Entre os candidatos ao Oscar 2018, Trama Fantasma é, sem sombra de dúvidas, o mais desafiador e comprometido com a linguagem cinematográfica. As escolhas do diretor e roteirista Paul Thomas Anderson em seu mais recente filme exibe aquilo que os mais ardorosos fãs de títulos como Magnólia ou Sangue Negro, só para citar alguns da sua filmografia, jamais duvidaram: o cineasta é um mestre que utiliza com destreza, inteligência e sensibilidade todos os recursos de uma gramática cinematográfica à sua disposição. Todos os filmes de Anderson evidenciam um diretor que conhece e é apaixonado como poucos pelo seu próprio ofício, exibindo repertório e consciência sobre cada caminho trilhado por sua história. Nesse sentido, Trama Fantasma é um dos pontos mais altos da sua carreira.
Contando um romance nos seus próprios termos, Paul Thomas Anderson nos apresenta Reynolds Woodcock em Trama Fantasma, um renomado e metódico estilista inglês que faz roupas para as mulheres mais importantes da sociedade na década de 1950. Durante uma viagem, Reynolds conhece uma simples garçonete chamada Alma por quem fica encantado, sobretudo pelas medidas do seu corpo, perfeitas para conceber alguns dos mais belos figurinos. Conforme a relação dos dois vai ficando mais séria, alguns desajustes e conflitos de interesse se tornam latentes e ambos terão que decidir se prosseguem na relação ou seguem suas próprias vidas.
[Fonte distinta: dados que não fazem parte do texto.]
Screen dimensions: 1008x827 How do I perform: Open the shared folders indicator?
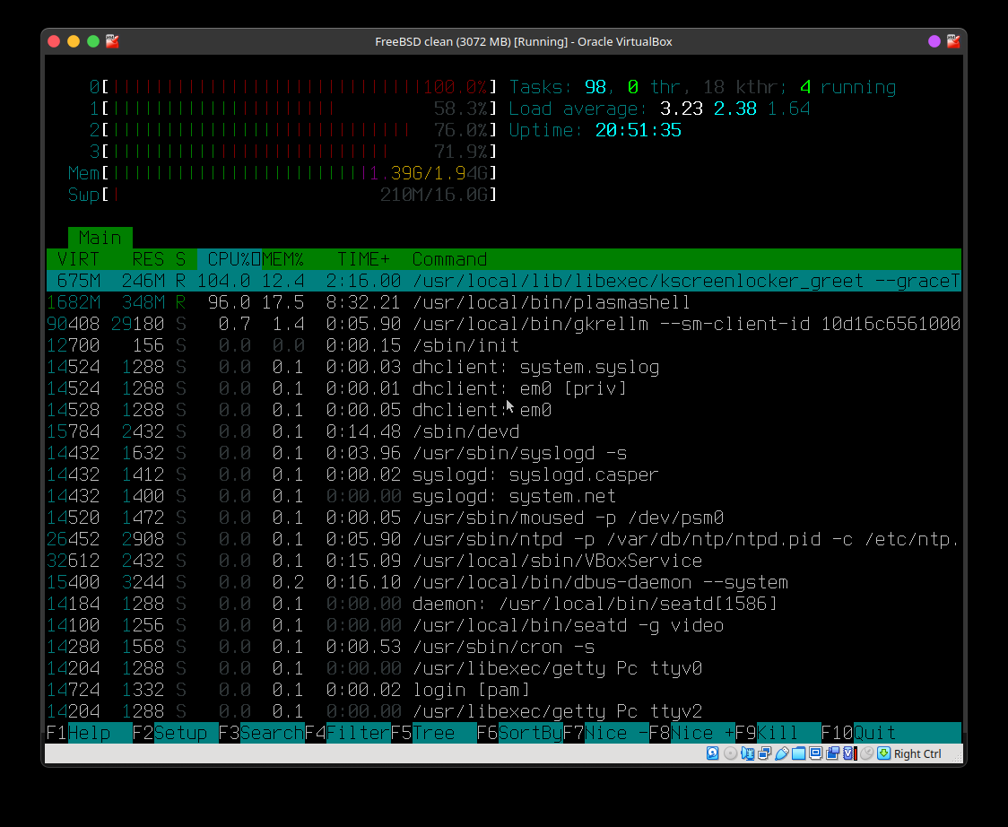[798, 753]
Trama Fantasma é o primeiro romance da carreira de Paul Thomas Anderson desde Embriagado de Amor, mas é uma história de amor sombria. Durante boa parte da projeção, a principal obsessão do cineasta com seus protagonistas Reynolds e Alma é o descompasso de suas aspirações amorosas ainda que gradualmente fique claro para o espectador que ambos nutrem um sentimento muito forte pelo parceiro, mas não conseguem harmonizá-lo com suas ambições pessoais. Alma constrói um ideal romântico em torno de Reynolds, sempre esperando dele atos governados por demonstrações explícitas de carinho. Já Reynolds é levado pela sua incapacidade de ceder aspectos da sua meticulosa rotina adaptando-a a uma vida compartilhada, não conseguindo ainda demonstrar carinho pela jovem esposa.
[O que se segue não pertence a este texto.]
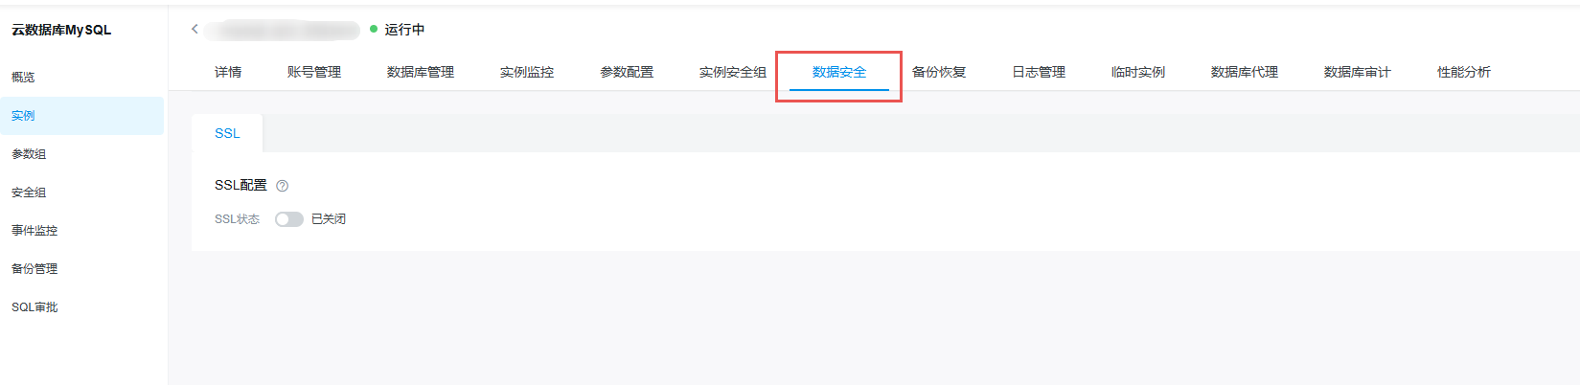The height and width of the screenshot is (385, 1580).
Task: Switch to the 备份恢复 tab
Action: (939, 72)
A dificuldade de comunicação entre o casal (ela esperando um amor romântico, ele uma relação "utilitária") faz com que Paul Thomas Anderson de maneira brilhante preencha o seu filme de tensões e transferências nos papeis de dominação do relacionamento. Se por um lado, numa determinada cena, a fotografia e a interpretação de Daniel Day-Lewis (impecável como sempre) convoque um ar mais soturno e de perigo iminente para a Alma da talentosa revelação Vicky Krieps, no mesmo instante a sequência é tomada por uma trilha sonora de acordes passionais de Jonny Greenwood. É como se Trama Fantasma vivesse constantemente numa "queda de braço" entre os dois personagens, oscilando entre duas percepções completamente opostas sobre uma relação amorosa.
A solução encontrada por Reynolds e Alma para a harmonia do matrimônio é sombria e, de maneira doentia, acaba atendendo às expectativas de ambos. Assim, com Trama Fantasma, Paul Thomas Anderson constrói uma história de amor contrariando qualquer protocolo ou expectativa que se tenha sobre o gênero, mas, ao mesmo tempo, oferecendo um enlace esperado para o mesmo. A diferença - e o diferencial da obra - é o caminho que o cineasta encontra para tanto, mostrando que, na maioria das vezes, o happy end não vem de maneira ortodoxa.
Phantom Thread, 2017. Dir.: Paul Thomas Anderson. Roteiro: Paul Thomas Anderson. Elenco: Daniel Day-Lewis, Vicky Krieps, Lesley Manville, Sue Clark, Camilla Rutherford, Joan Brown, Harriet Leitch, Dinah Nicholson, Julie Duck, Maryanne Frost, Elli Banks. Universal, 130 min.